The five members of the California State Lottery Commission all voted in favor of adopting Powerball during their meeting in Sacramento. Sales of the $2 tickets will begin April 8 and the first draw will be April 10 with a jackpot starting at $40 million.
Excitement over Powerball reached a fever pitch across the nation this week, with last-minute ticket buying enriching the jackpot to nearly $600 million in advance of Wednesday’s drawing. There hadn’t been a winner since Oct. 6, causing the jackpot to roll over 16 times. Two tickets matched all six numbers, but as of Thursday the winners hadn’t stepped forward.
Powerball’s jackpot increases at least $10 million every time it rolls over, according to lottery officials.
To play Powerball, a participant must pick five unique numbers from a field of one through 59, and a Powerball number from one through 35. The Powerball number can be the same as any of the first five numbers.
The odds of winning are 1 in 175,223,510.
Winners can take a single lump-sum payment or annual payments over 30 years.
According to the agenda for the commission’s Thursday meeting, joining Powerball would bring in an additional $90 million to $120 million in sales to California, even with an expected drop off in SuperLotto Plus and MegaMillions tickets. Lottery revenue helps supplement education spending in California.
The director of an anti-gambling organization says this is irony.
“Those who could afford it least, spend the largest percentage of their income on the lottery,” said Rev.

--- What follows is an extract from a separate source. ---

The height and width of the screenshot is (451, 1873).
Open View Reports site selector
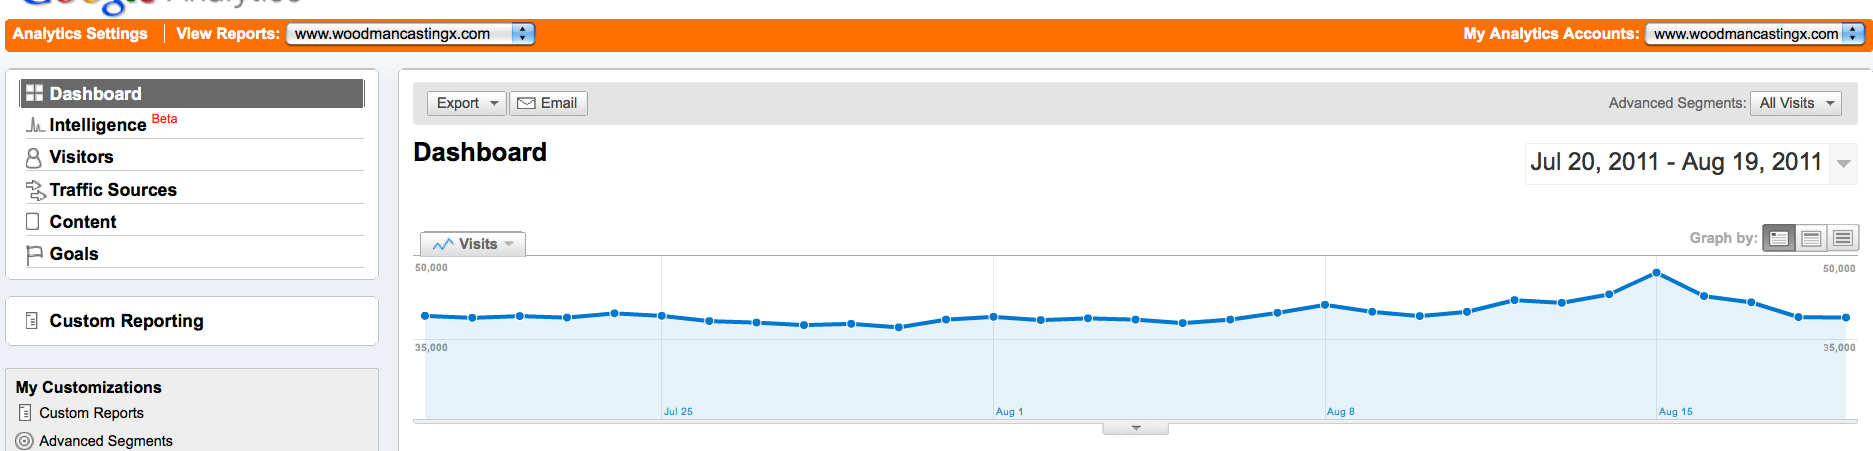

James Butler, California Coalition Against Gambling Expansion.
He believes gambling will lead us to poverty and crime.
“Is that worth exploiting and hurting the very people that we hope some of these programs will assist?” he asks.
But the California lottery argues they fight gambling addictions by spreading awareness and offering help lines.
In 2005, California joined the MegaMillions lotto, which set a record jackpot in April with a $656-million grand prize split among three winners.